I have just started to learn how to use regular expressions to extract data from websites. The first goal of mine is to extract the title of a website. Here is what my code is like:
<?php
$data = file_get_contents('http://bctia.org');
$regex = '/<title>(.+?)<\/title>/';
preg_match($regex,$data,$match);
var_dump($match);
?>
The result of var_dump is empty:
array(0) { }
At first I thought, "maybe bctia.org does not have a title"? However, this is not the case, as I have checked the source of bctia.org, and it does have content between <title>
and </title>
.
Then I thought, maybe my code does not work? However, this is not the case either, as I have substituted bctia.org
with other websites, say, bing.com
, or apple.com
, and they both returned correct results. For example, with apple.com
I get the correct result
array(2) { [0]=> string(20) "" [1]=> string(5) "Apple" }
So I have to come to the conclusion that bctia.org
is a very special website that prevents me from extracting its title...
I am wondering if that is actually the case? Or maybe my code has some problems that I have not identified?
Thank you in advance!
This specific website's server-side code assumes that the client sends a User-Agent
header, and apparently, your PHP installation is not configured to send one. So a 500 Internal Server Error
is returned, causing file_get_contents
to return false
.
Source Error:
Line 66: //LOAD: Compatibility Mode
Line 67: //<meta http-equiv="X-UA-Compatible" content="IE=7,IE=9" />
Line 68: string BrowserOS = Request.ServerVariables["HTTP_USER_AGENT"].ToString();
Line 69: HtmlMeta compMode = new HtmlMeta();
Line 70: compMode.Content = "IE=7,IE=9";
Source File: c:\inetpub\wwwroot\BCTIA\Website\bctia\layouts\Main Layout.aspx.cs
Line: 68
Stack Trace:
[NullReferenceException: Object reference not set to an instance of an object.]

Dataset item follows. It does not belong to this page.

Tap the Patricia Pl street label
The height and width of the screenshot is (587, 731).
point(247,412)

Layouts.Main_Layout.Page_Load(Object sender, EventArgs e) in c:\inetpub\wwwroot\BCTIA\Website\bctia\layouts\Main Layout.aspx.cs:68
System.Web.Util.CalliHelper.EventArgFunctionCaller(IntPtr fp, Object o, Object t, EventArgs e) +24
System.Web.UI.Control.LoadRecursive() +70
System.Web.UI.Page.ProcessRequestMain(Boolean includeStagesBeforeAsyncPoint, Boolean includeStagesAfterAsyncPoint) +3063
To work around this issue, you can just set a user-agent string before making the request:
ini_set('user_agent', 'Mozilla/5.0 (compatible; Examplebot/0.1; +http://www.example.com/bot.html)');
Do not use regular expression .. !!
Instead Use xpath take a look at: xpath
regular expression will not work well.
Parsing html code with regex isn't a good way because you may be surprised by his permissive structure.
The reason why your pattern don't work is that the dot don't match newlines.
If you want that the dot matches newlines use the s modifier at the end of the pattern, or don't use the dot:
$regex = '/<title>(.+?)<\/title>/s';
or
$regex = '/<title>([^<]+)<\/title>/';
[^<]
is a character class that contains all characters but <
, as you can see with that you don't need to use a lazy quantifier: +
instead of +?